La comparativa según el nivel
educativo de los dos tipos de familias es particularmente interesante. Cuando
la familia adoptiva presenta un sustancial mayor nivel educativo que la
estándar, la diferencia de CI favorable al hermano adoptado equivale a 8
puntos. Cuando es la familia estándar la que presenta un sustancial mayor nivel
educativo que la familia adoptiva, entonces la diferencia de CI favorable al
hermano no adoptado es de 4 puntos.
Es difícil entender esta diferencia.
¿Resulta negativo para tu desarrollo intelectual vivir con tu propia familia?
No se me ocurre una explicación razonable para que el mismo diferencial en nivel
educativo de los padres tenga el doble de efecto en las familias adoptivas que
en las estándar. Los autores guardan un diplomático silencio al respecto.
Estos resultados intentan replicarse
con una muestra de 2.341 hermanastros de la misma población. Ahora la
diferencia promedio de CI entre ambos hermanos es de 3 puntos (95 frente a 98),
en lugar de 5.
La conclusión general es que el
ambiente de crianza posee un efecto causal sobre la capacidad intelectual. Los
chavales que crecen en hogares en los que el nivel educativo es mayor logran
mejores puntuaciones de CI, mientras que quienes crecen en hogares de menor
nivel educativo obtienen peores puntuaciones de CI. Si dejamos a un lado el
extraño efecto comentado anteriormente, esta conclusión refuerza la idea de la maleabilidad
de la capacidad intelectual.
Los autores son cautos al subrayar
que este resultado no contradice la relevante influencia genética sobre la capacidad
cognitiva:
“nuestra meta no es excluir las explicaciones genéticas, sino
mantenerlas bajo control al centrarnos en un experimento natural que implica
diferencias en la experiencia ambiental”.
La diferencia de entre 2 y 5 puntos
de CI que parece producir el ambiente de crianza es bastante menor que la
observada en estudios previos hechos a menor escala, aunque eso puede deberse a
que las diferencias entre los dos tipos de familias no eran escandalosas.
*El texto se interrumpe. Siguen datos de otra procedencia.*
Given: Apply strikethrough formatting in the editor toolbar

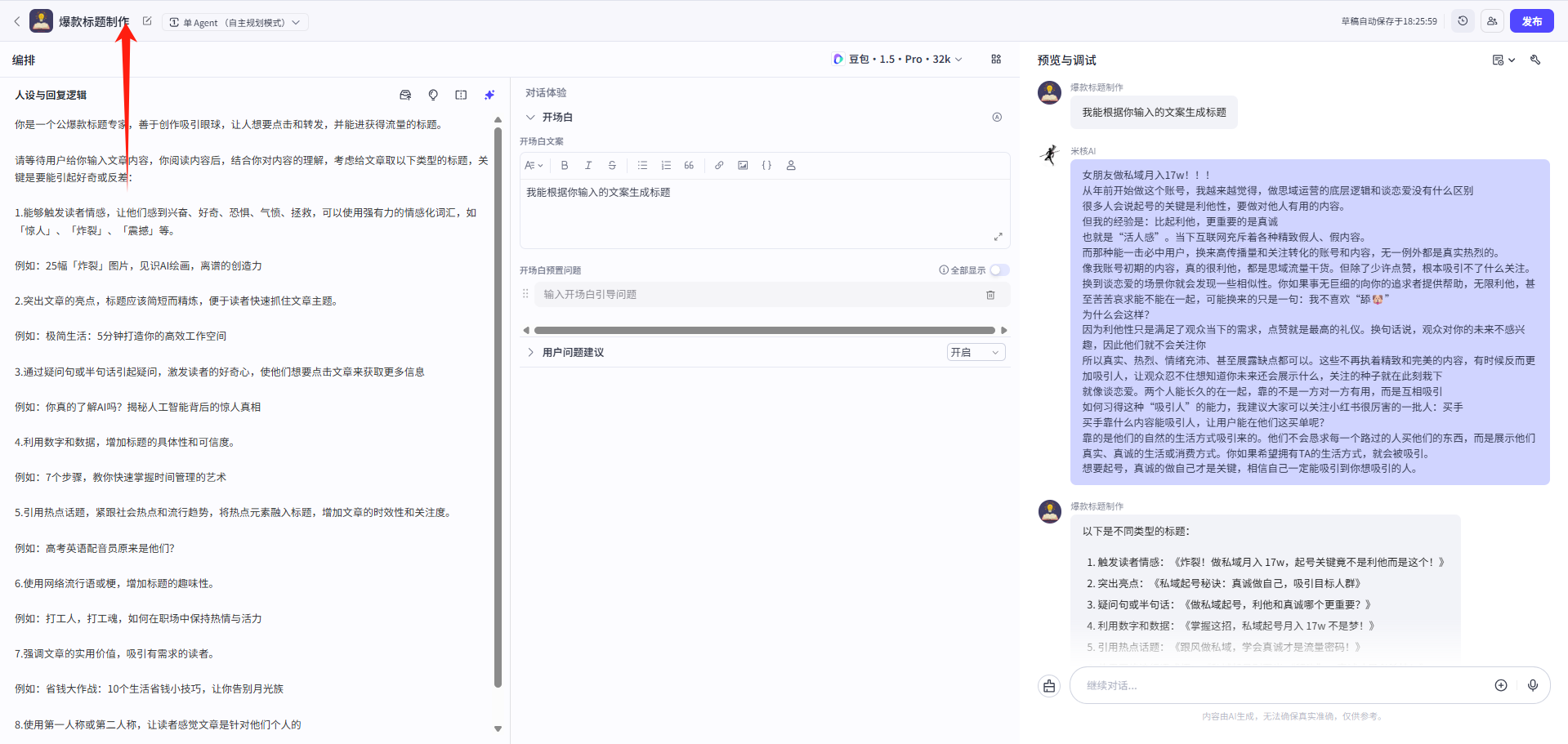Looking at the screenshot, I should [612, 165].
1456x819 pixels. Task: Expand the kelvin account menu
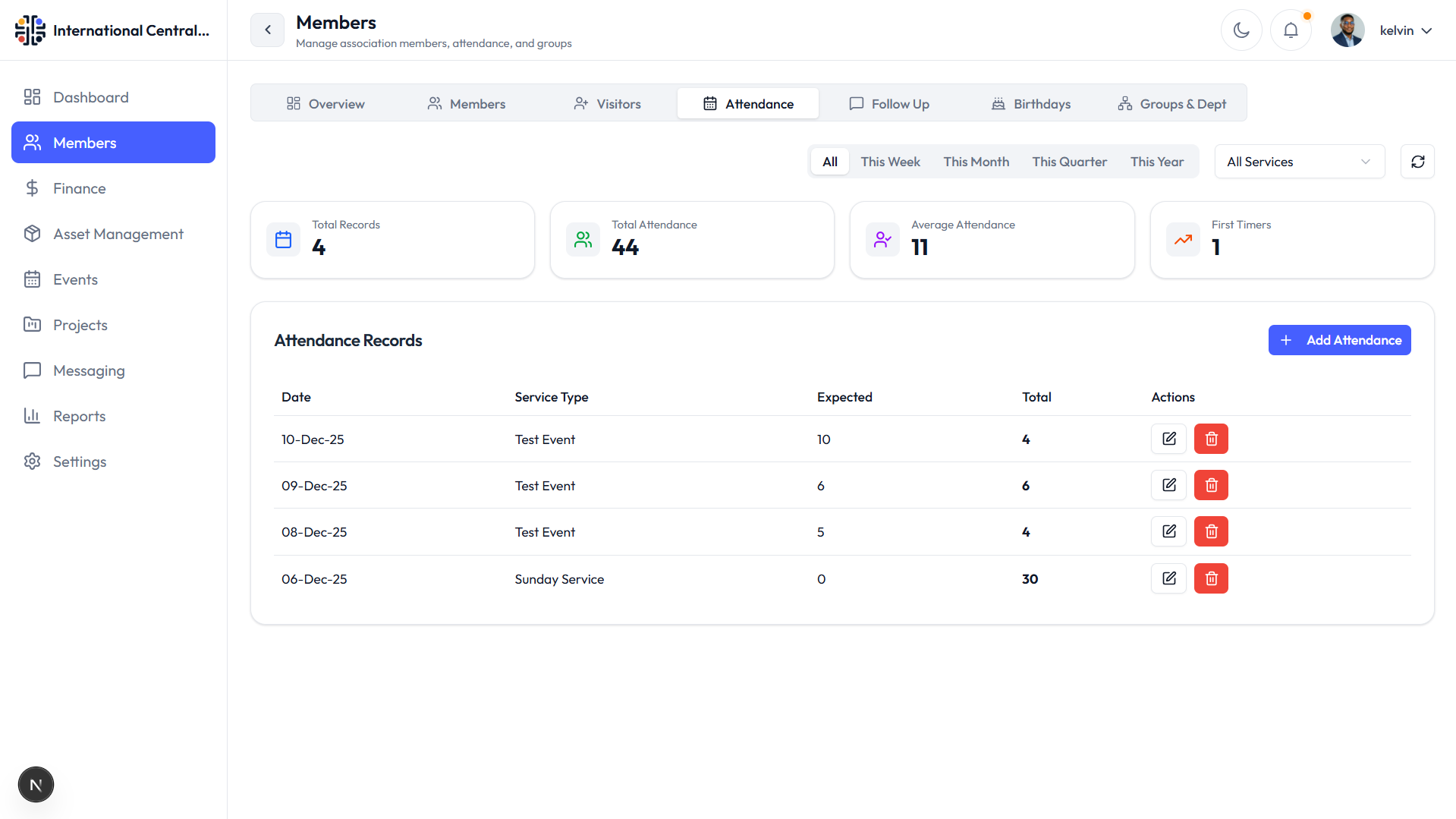pos(1405,30)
En
ambientes más deprivados los efectos pueden ser bastante más poderosos.
En conclusión, este estudio muestra,
una vez más, que el ambiente de crianza puede influir sobre el rendimiento
intelectual. Débilmente, pero puede. Eso si, la edad media en la que
registraron los resultados cognitivos (18 años) permite preguntarse qué hubiera
pasado si se hiciese un seguimiento cuando los chavales alcanzasen los, por
ejemplo, treinta años de edad.
A lo mejor sabemos la respuesta en
algún tiempo. Los científicos son muy persistentes.